Tipp: Lobelien eignen sich auch gut als Grabbepflanzung.

Lobelien im Topf

Du kannst deine Lobelien auch problemlos in einem Pflanzgefäß für Balkon oder Terrasse halten. Für hängende Sorten bieten sich Blumenkästen oder Hängeampeln an, aufrechte Sorten wirken am besten in einem Blumentopf. Achte nur darauf, dass sich keine Staunässe bildet. Erstelle dazu am besten eine Drainageschicht aus Tonscherben, Steinen oder Rindenmulch unten im Topf.


Lobelien pflanzen

Lobelien und Utensilien zum Pflanzen

Lobelien bekommst du im Frühjahr und zu Beginn des Sommers zum Beispiel in Baumärkten wie toom Baumarkt. Gepflanzt werden die Lobelien in kleinen Stauden in Blumenerde – nicht zu dicht, damit sie sich noch etwas ausbreiten können.

Wenn du die Lobelien selbst ziehen möchtest, kannst du bereits ab März die Lobelien-Samen aussäen. Am besten verwendest du kleine Töpfe mit nährstoffreicher Blumenerde und hältst diese unter Glas oder einem Zimmergewächshaus, bis die Pflänzchen etwas stärker sind. Die Jungpflanzen werden dann in Grüppchen pikiert und ebenfalls nach dem Frost nach draußen in Töpfe oder Beete gesetzt.

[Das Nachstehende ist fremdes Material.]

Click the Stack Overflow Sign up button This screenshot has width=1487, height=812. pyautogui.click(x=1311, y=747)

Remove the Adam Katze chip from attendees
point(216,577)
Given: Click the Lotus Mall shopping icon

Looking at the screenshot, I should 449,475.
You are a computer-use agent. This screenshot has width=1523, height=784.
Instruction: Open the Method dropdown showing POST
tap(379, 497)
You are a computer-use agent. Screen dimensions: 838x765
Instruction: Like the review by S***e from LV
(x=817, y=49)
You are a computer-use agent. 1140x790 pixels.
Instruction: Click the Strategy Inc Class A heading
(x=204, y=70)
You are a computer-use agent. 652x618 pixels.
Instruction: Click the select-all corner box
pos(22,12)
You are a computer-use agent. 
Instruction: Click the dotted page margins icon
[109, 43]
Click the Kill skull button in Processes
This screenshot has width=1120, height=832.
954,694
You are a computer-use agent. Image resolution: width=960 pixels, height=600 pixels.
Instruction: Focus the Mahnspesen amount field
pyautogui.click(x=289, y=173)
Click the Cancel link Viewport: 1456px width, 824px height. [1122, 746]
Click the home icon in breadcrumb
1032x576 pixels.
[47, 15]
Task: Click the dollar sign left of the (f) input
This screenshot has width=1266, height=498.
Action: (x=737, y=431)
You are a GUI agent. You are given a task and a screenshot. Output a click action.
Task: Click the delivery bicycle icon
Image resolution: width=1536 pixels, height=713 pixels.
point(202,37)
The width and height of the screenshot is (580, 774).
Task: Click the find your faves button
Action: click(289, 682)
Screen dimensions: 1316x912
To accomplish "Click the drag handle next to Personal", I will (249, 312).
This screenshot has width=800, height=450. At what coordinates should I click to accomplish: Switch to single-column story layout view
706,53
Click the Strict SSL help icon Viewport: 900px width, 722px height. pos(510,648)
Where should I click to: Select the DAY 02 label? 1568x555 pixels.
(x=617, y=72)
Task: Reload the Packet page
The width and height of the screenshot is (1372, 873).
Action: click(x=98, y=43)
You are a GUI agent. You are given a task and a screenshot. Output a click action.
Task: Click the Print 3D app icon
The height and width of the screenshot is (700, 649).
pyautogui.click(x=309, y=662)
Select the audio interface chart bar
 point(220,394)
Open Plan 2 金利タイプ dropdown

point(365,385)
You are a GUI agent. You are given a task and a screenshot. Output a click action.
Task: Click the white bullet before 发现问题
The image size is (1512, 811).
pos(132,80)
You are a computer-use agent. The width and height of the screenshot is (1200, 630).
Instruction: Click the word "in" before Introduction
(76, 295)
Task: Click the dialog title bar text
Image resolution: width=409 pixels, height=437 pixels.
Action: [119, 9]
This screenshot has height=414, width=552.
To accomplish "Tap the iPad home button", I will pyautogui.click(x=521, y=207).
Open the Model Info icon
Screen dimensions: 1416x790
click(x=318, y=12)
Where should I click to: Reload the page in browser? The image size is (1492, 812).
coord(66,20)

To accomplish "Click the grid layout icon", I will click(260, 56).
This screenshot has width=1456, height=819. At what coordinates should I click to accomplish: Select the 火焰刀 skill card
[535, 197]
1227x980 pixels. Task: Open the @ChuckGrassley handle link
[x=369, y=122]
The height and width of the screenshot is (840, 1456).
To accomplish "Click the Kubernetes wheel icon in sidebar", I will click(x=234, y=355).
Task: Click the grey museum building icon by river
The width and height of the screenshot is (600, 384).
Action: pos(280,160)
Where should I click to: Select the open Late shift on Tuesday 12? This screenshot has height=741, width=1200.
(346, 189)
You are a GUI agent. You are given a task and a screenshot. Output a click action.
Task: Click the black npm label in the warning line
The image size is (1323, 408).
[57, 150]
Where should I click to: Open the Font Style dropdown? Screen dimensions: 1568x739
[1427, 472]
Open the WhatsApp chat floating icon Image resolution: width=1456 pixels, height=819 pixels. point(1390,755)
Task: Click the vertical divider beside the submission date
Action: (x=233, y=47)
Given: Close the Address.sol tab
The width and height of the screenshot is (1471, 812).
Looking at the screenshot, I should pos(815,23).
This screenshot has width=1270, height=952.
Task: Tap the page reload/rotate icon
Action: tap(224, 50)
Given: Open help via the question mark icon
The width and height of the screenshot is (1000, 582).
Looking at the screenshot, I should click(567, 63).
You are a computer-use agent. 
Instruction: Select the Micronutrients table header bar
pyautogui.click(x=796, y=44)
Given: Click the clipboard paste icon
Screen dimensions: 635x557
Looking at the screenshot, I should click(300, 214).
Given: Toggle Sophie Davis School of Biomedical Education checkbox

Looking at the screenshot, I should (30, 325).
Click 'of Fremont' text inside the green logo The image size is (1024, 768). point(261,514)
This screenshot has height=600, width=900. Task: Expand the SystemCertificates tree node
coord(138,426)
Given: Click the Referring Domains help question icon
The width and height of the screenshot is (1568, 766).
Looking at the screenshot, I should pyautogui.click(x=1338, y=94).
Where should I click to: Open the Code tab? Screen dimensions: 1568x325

Pflanzzeit der Lobelien beachten

Die ideale Pflanzzeit für Lobelien ist nach dem letzten Frost, am besten nach den Eisheiligen ab Mitte Mai. Da Lobelien nicht winterhart sind, würden sie sonst erfrieren. Du kannst die Lobelien aber auch schon vor Mai tagsüber in die Sonne stellen – wichtig ist nur, dass sie dann über Nacht ins Haus geholt werden, um dem Frost zu entgehen.


Pflege der Lobelien

Lobelien werden gegossen

Die Pflege von Lobelien ist sehr wichtig, um durchgehend eine reiche Blüte zu bekommen. Das Gießen ist hierbei entscheidend  – die Erde darf nicht austrocknen. Staunässe mag die Lobelia allerdings auch nicht. Achte daher immer auf eine gleichmäßig feuchte Erde und gieße bei Bedarf im Sommer morgens und abends. Alle zwei Wochen solltest du das Gießwasser mit stickstoffarmem Flüssigdünger anreichern, damit der hohe Nährstoffbedarf der Lobelien gedeckt wird.

Rückschnitt der Lobelie

Damit die Lobelien nach der Hauptblüte nochmal eine richtig kräftige Nachblüte bekommen, solltest du sie Ende Juli auf ungefähr ein Drittel zurückschneiden – so wird das Blütenwachstum nochmal angeregt und dir steht erneut ein Blütenmeer bevor. Außerdem sollten welke Blüten regelmäßig entfernt werden.

Krankheiten an Lobelien

Lobelien sind recht anfällig für Grauschimmel – auch Graufäule genannt. Diesem Pilz kann man nicht direkt vorbeugen, aber es hilft, Staunässe zu vermeiden. Du solltest deine Lobelien regelmäßig auf einen Pilzbefall überprüfen, damit dieser bei Bedarf schnell eingedämmt werden kann und sich nicht weiter ausbreitet. Betroffene Pflanzenteile müssen sofort und vollständig entfernt werden, da der Pilz sehr ansteckend für Nachbarpflanzen ist.


Sind Lobelien winterhart?

Grundsätzlich sind Lobelien-Stauden zwar mehrjährig und es gibt auch Sorten, die kalten Temperaturen standhalten können – jedoch sind die meisten nicht winterhart. Die Lobelien hierzulande (unter anderem das Männertreu) werden daher als einjährige Sommerblume kultiviert und müssen somit nach dem Herbst leider auf den Kompost – sie können nicht überwintert werden.


Lobelien vermehren

Lobelien-Sprösslinge in Erde

Lobelien lassen sich anhand von Samen vermehren. Diese gewinnst du aus den Kapselfrüchten, die sich nach der Blüte entwickeln. Möchtest du Samen gewinnen, lässt du die Blüten einfach so lange stehen, bis sich diese Kapselfrüchte mit den Samen gebildet haben. Die Samen lagerst du dann kühl und trocken – empfehlenswert sind kleine Papiertütchen.

Hinweis: Es gibt vereinzelte Lobelien-Arten, die keine Samen entwickeln – diese müssen mit Stecklingen vermehrt werden.